__Task objective__
From the essay on the sun and shadows below, extract the stretch from "We had moved" through "shadows were shifting." word for word.

START Text segment

In the high desert of sagebrush and wildflowers in south central Washington, one can trace the course of the sun from sunrise to sunset. From my living room window, I can see this journey as the sun performs its faithful task each morning sending anticipated rays of light over the eastern hills, breaking into darkness to declare a new day has begun. Through the course of the morning, making coffee, sending the dogs outside, lighting a candle, putting on Appalachian hymns, waking kids for school, and preparing breakfast, the view of the sun continues its ordained course over the Ahtanum Ridge to the south. Once the sun is high enough, I don’t pay much attention to its position as I hustle to and fro throughout the day. So high above little me is this hydrogen and helium star that bathes the landscape in unabashed light.
As the sun dances across the ever-blue skies, shadows appear. This is where the artistry of God is on display. He paints a new canvas with contours and contrasts, a living work of art in constant motion from dawn til dusk. You don’t want to go too long throughout the day without taking a peak out the window to see what He’s come up with next on the hillside canvas. Every morning, night is transfigured with brilliance, and the shadows are reshaped by light.
It is the same way in our lives; there are shadows of darkness, fear, and brokenness. But shadows inevitably prove there is a light shining somewhere. This is true in my own life.
When Shadows Come
My husband graduated from seminary in spring of 2018. Coming home to the Pacific Northwest was a dream come true. We visited family and settled into our temporary rental house where we would live while my husband completed a two-year church planting residency in Bellingham, Washington.
We had moved many times throughout our marriage. Someone once asked if we were in military service. I smiled and said, “No, we are in church service!” This was another necessary move in God’s plan. I was used to change, but I was not used to the physical effects that accompanied it. One can never get used to the unwanted experience of anxiety and depression. Immediately, the familiar feelings of being uprooted took hold. Panic attacks were constant companions, a thorn in my flesh for 30 years.
When we arrived back in Washington state after three years away at seminary, my doctor evaluated me for depression, and discovered that I was severely lacking in vitamin D. He prescribed an intensive supplement therapy as well as anti-depressants. Within two weeks, I could tell the treatment was working. The Lord was graciously restoring me. The light was breaking in. The shadows were shifting.
We were excited for a new chapter of life and eager to get back into full time church ministry. We anticipated a return to the rhythm of serving others. Prayerfully, I sought the Lord to discern where He would want me to serve during those two years before planting a church. Standing in my kitchen, ideas flooded my mind of what I could do for the Lord. And then came a thought that seemed to wrap gently around my eager self. It seemed that the Lord was leading me into a season of quiet. It seemed that the Lord was asking me to just be loved by Him. This thought made a deep impression on my heart. As I embraced this, the light continued to break into my darkness.

END Text segment
START Data section

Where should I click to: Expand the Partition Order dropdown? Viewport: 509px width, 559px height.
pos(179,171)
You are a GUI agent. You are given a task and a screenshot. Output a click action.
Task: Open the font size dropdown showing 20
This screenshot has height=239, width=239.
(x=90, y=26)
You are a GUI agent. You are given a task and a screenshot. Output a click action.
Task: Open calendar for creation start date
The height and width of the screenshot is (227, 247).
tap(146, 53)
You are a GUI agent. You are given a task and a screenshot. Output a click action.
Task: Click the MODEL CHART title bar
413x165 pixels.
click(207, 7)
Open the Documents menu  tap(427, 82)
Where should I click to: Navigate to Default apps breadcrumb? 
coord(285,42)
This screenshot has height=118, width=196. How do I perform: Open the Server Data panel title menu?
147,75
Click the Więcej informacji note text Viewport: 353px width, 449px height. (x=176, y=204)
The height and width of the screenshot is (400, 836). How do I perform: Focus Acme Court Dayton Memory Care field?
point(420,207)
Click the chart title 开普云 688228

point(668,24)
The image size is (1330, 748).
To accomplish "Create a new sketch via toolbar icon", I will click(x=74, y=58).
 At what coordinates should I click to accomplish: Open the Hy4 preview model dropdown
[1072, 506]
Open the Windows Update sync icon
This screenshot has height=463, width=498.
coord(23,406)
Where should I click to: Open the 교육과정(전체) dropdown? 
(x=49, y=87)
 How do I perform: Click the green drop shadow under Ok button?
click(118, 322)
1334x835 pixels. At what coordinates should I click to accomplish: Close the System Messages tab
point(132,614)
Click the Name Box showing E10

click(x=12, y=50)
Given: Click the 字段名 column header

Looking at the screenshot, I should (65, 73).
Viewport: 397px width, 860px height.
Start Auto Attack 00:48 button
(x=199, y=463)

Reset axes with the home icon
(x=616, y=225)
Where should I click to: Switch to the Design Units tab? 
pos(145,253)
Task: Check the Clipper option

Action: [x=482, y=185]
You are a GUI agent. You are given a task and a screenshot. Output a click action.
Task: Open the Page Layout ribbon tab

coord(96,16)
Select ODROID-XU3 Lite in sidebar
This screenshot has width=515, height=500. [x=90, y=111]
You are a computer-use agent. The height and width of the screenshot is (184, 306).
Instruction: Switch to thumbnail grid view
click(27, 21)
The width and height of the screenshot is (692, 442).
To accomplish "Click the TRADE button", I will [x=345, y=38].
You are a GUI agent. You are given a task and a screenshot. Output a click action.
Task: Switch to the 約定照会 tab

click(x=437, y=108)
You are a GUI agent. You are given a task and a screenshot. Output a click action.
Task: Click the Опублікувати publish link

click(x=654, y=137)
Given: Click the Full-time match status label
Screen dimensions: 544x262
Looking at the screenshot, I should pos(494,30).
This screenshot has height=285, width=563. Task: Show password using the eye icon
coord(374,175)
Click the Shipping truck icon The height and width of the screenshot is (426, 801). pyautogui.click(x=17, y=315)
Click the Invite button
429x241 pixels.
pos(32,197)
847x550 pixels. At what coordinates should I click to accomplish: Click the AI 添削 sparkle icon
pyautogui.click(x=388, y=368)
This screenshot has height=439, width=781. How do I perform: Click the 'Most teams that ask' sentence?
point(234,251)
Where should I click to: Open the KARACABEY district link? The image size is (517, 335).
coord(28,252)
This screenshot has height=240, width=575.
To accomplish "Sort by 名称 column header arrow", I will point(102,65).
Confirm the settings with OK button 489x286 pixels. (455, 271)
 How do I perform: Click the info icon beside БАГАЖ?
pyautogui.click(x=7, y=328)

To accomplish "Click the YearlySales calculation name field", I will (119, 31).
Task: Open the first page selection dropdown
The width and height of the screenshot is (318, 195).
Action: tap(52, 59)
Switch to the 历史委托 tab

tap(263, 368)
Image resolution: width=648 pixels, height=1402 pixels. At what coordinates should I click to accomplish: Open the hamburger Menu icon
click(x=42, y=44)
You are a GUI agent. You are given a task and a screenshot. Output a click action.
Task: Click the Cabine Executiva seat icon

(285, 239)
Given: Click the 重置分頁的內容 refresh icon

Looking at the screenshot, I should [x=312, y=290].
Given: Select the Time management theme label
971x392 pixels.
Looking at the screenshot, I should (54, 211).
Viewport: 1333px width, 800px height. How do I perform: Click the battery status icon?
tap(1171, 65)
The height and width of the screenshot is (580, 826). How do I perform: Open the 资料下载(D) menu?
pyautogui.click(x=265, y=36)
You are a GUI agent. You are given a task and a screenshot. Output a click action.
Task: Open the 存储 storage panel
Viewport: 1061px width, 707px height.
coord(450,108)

END Data section

__Exercise answer__
We had moved many times throughout our marriage. Someone once asked if we were in military service. I smiled and said, “No, we are in church service!” This was another necessary move in God’s plan. I was used to change, but I was not used to the physical effects that accompanied it. One can never get used to the unwanted experience of anxiety and depression. Immediately, the familiar feelings of being uprooted took hold. Panic attacks were constant companions, a thorn in my flesh for 30 years.
When we arrived back in Washington state after three years away at seminary, my doctor evaluated me for depression, and discovered that I was severely lacking in vitamin D. He prescribed an intensive supplement therapy as well as anti-depressants. Within two weeks, I could tell the treatment was working. The Lord was graciously restoring me. The light was breaking in. The shadows were shifting.